Mitterrand served as president of France from 1981 to 1995 and died a year after leaving office, aged 79. The official White House transcript of Biden’s speech identifies the person he spoke with at the G7 event, which took place in Cornwall in June 2021, as Emmanuel Macron.
WATCH: Joe Biden says he recently met with “Mitterand from Germany.”Mitterand was the FRENCH President between 1981 and 1995.He also died in 1996. pic.twitter.com/W0YPBDp69n— Raheem. (@RaheemKassam) February 5, 2024
The incumbent US leader is notoriously gaffe-prone, with critics claiming such incidents are becoming more frequent, and citing them as evidence of the 81-year-old politician’s mental decline.

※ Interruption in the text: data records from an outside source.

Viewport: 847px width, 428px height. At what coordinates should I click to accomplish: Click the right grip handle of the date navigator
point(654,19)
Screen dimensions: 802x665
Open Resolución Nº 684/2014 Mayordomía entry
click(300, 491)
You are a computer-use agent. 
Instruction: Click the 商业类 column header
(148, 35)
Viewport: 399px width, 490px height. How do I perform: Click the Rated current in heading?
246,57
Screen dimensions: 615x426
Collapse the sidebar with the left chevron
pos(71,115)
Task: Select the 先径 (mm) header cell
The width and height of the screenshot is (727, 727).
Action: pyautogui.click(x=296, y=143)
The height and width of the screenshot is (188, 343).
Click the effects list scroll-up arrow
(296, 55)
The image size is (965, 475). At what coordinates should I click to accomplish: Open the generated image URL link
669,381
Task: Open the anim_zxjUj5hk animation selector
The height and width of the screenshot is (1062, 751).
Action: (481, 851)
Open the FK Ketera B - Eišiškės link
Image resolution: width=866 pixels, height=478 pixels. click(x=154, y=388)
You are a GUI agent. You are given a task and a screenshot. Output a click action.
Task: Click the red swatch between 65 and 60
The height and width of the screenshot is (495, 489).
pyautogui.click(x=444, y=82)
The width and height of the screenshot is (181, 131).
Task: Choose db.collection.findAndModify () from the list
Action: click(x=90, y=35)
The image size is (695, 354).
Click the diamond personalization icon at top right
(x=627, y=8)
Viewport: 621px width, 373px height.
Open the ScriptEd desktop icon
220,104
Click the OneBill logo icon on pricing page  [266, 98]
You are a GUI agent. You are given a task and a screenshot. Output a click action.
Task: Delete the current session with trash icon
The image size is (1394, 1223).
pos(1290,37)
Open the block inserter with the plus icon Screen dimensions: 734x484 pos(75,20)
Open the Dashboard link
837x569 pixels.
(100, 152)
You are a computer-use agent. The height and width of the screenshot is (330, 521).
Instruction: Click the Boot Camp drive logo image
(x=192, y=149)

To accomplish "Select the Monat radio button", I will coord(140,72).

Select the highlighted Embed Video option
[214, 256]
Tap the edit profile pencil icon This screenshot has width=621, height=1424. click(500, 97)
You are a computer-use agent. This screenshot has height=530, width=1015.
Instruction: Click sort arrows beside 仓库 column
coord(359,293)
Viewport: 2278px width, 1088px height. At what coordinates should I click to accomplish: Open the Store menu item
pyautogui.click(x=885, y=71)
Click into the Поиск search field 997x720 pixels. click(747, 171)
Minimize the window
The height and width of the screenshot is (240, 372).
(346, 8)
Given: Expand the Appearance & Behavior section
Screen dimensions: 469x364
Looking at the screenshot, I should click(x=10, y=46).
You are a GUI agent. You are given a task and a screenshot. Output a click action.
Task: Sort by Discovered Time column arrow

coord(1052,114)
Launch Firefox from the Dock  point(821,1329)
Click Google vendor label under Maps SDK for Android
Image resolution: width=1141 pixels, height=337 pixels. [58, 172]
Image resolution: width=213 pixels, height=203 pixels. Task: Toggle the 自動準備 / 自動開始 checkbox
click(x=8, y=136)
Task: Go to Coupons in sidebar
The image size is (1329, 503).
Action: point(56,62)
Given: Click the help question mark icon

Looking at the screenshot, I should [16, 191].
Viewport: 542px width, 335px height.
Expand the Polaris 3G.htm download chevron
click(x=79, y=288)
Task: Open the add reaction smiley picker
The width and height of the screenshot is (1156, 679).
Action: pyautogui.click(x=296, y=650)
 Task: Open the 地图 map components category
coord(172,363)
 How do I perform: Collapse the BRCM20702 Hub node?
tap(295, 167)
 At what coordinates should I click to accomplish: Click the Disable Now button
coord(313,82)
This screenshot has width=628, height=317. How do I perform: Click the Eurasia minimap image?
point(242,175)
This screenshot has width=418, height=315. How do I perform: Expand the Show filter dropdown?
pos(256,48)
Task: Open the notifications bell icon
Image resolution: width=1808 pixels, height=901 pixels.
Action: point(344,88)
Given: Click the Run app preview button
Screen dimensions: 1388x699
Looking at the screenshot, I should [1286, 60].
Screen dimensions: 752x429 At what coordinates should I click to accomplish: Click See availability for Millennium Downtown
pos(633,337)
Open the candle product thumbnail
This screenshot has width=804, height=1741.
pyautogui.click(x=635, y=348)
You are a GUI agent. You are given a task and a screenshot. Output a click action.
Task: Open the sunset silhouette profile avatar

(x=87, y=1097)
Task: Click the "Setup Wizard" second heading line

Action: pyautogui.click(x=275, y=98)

During the same address on Sunday, he hailed a $3 billion project for a high-speed railway, set to link Las Vegas to Los Angeles. Biden said people would be able to travel “from here to Las Vegas” in two hours, before correcting himself.
BIDEN in LAS VEGAS: High-speed rail can take you 'From here to Las Vegas!!!’🤔 pic.twitter.com/AQ6QDJb6jF— The First (@TheFirstonTV) February 5, 2024
Biden’s supporters have largely downplayed the concerns, while highlighting similar issues affecting ex-President Donald Trump, his presumed Republican challenger in the presidential race. There have been several instances where the 77-year-old appeared to slur his words during his campaign rallies, and he recently appeared to confuse his Republican rival Nikki Haley for former House Speaker Nancy Pelosi.
Trump slurs his words while ranting: In Mexico until [unintelligible] pic.twitter.com/IlGqfQdqMO— Biden-Harris HQ (@BidenHQ) January 22, 2024
Though a Biden-Trump rematch in November is seen as almost inevitable, most American voters consider it a bad outcome. In a national UMass-Amherst poll earlier this month, more than half of respondents said they would rather not have to choose between the two at the ballot box. Among Democrats, 37% said it would be better if Biden did not seek a second term, while 29% of Republicans said the same about Trump.